Gov. Dannel P. Malloy maintained Wednesday that the Department of Social Services executed the post-Irene food stamps pursuant to federal guidelines and refused to slow down the pace of the investigations.
Earlier this week an attorney representing several state employees accused of fraud called on the administration to slow down and cautioned that it looked like a “political witch hunt.”
“We’re going to move rapidly as we’ve already evidenced to investigate and make sure those individuals who may have falsified those documents or accessed that money unfairly and illegally are dealt with,” Malloy said Wednesday.
Rich Rochlin, the attorney who represents some of the state employees accused of fraud, told CTNewsjunkie on Monday that eligibility workers processing the applications created problems for a handful of his clients because they changed information on the applications in order to get them to qualify.
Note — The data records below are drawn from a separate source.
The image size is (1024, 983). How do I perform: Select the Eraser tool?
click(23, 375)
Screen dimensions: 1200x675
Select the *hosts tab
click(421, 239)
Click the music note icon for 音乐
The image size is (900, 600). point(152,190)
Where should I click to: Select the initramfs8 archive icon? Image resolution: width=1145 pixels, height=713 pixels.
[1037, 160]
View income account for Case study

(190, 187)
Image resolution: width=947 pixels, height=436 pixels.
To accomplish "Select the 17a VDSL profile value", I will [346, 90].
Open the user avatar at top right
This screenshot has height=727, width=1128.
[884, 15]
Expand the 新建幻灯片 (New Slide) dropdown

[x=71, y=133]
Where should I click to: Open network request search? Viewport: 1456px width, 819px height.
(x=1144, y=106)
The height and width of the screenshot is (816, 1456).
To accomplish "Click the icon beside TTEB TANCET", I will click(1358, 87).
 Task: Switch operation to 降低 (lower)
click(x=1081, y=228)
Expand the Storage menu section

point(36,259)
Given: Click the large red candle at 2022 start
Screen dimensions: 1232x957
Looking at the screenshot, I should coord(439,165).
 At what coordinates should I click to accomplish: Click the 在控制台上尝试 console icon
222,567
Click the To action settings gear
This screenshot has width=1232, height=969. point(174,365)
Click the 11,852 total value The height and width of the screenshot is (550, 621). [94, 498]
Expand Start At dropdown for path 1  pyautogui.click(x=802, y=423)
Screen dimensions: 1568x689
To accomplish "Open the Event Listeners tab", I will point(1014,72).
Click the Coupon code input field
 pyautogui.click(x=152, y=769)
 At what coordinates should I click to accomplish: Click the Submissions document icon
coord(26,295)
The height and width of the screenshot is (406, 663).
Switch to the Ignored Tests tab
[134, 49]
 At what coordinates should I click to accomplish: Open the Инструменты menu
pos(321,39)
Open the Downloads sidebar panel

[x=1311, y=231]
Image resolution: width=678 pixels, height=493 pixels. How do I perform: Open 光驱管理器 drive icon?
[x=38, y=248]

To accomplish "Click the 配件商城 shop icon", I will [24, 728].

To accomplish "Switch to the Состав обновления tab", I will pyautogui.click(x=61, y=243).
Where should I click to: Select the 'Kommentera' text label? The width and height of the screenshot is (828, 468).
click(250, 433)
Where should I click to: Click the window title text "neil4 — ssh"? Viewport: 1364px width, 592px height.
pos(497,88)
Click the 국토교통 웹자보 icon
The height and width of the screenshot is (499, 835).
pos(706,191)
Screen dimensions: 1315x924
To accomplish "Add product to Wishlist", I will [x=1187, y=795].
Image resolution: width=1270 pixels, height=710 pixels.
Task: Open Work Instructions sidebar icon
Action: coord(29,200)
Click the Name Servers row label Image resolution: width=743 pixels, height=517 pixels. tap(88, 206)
According to Rochlin, one of his clients wrote down that she had $2,000 in the bank and the eligibility worker allegedly asked her if she had bills to pay. The client said she does have bills to pay and the eligibility worker proceeded to cross off the $2,000 and hand over a debt card, Rochlin said.
“Listen, if somebody’s being paid $250 an hour to represent somebody what do you think he’s going to say,” Malloy said when asked about the account. “The reality is that they’re going to use every argument to defend their clients and their clients are presumed innocent until they proven guilty in a criminal proceeding. There’s a different standard that applies in a civil proceeding.”
Malloy said the administrative hearing procedure will be followed and state employees accused of fraud will be given due process.
However, Andrew McDonald, Malloy’s chief legal counsel, said Wednesday afternoon in a letter to Rochlin that he’d be more than willing to hand over the applications of Rochlin’s clients to the media to be vetted.
McDonald proffered, “if you will identify your clients to me, and have them waive all of their confidentiality rights under the various applicable state statutes, together with waiving their union representation rights, I will release your clients’ D-SNAP applications to the press. In doing so, the media would be able to independently examine whether the claims made by your clients are truthful, and whether they qualify for D-SNAP benefits.”
Rochlin declined the offer.
“After resisting calls for an independent investigation, Malloy’s war on working families just intensified as his lawyer asked me to, for all intents and purposes, perp-walk my clients down to the Governor’s mansion and kiss his boss’ ring. McDonald knows that even a $250 an hour lawyer would never allow his clients to agree to that, especially in light of the political nature of this investigation,“ Rochlin replied. “This is politics as usual from the Malloy administration.”